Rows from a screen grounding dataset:
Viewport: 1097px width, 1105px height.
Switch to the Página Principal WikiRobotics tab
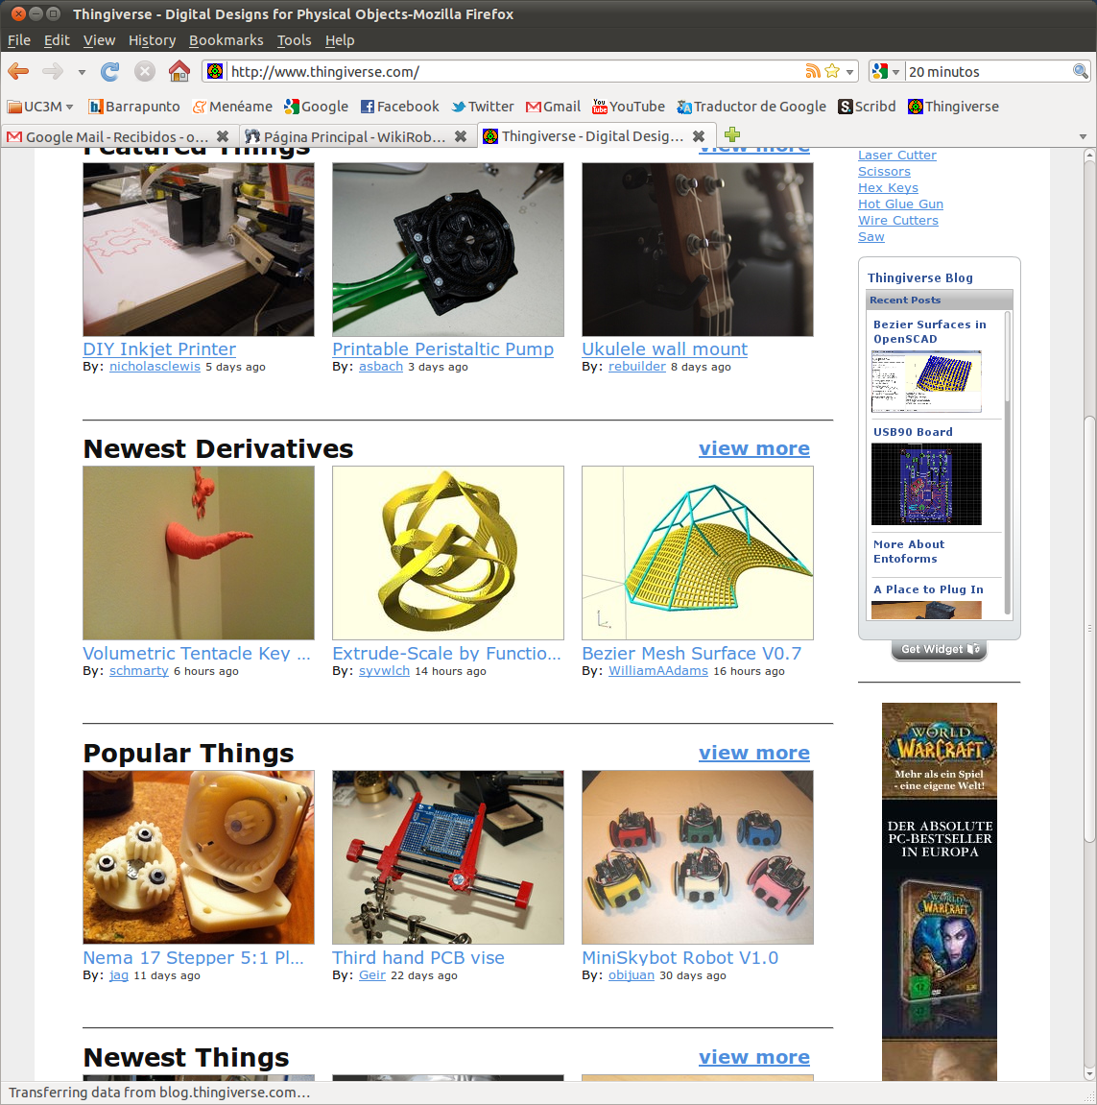pyautogui.click(x=346, y=136)
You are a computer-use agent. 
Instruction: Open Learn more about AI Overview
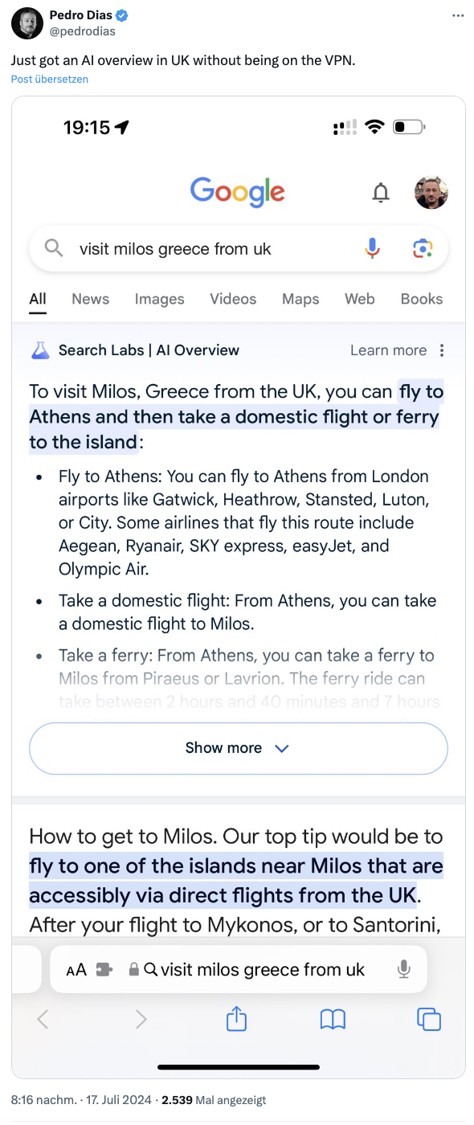pyautogui.click(x=388, y=350)
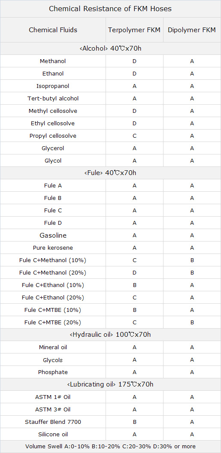Click the Stauffer Blend 7700 label
Image resolution: width=221 pixels, height=453 pixels.
(53, 422)

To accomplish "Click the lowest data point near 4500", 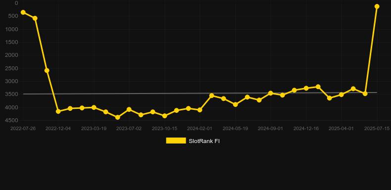I will point(118,117).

▶ **Challenge**: Pick out every line in the material that contains the string "height" and copy each of those lines in full.

▶ **Completed task**:
Viewport: 1097px width, 1105px height.
Image resolution: width=221 pixels, height=453 pixels.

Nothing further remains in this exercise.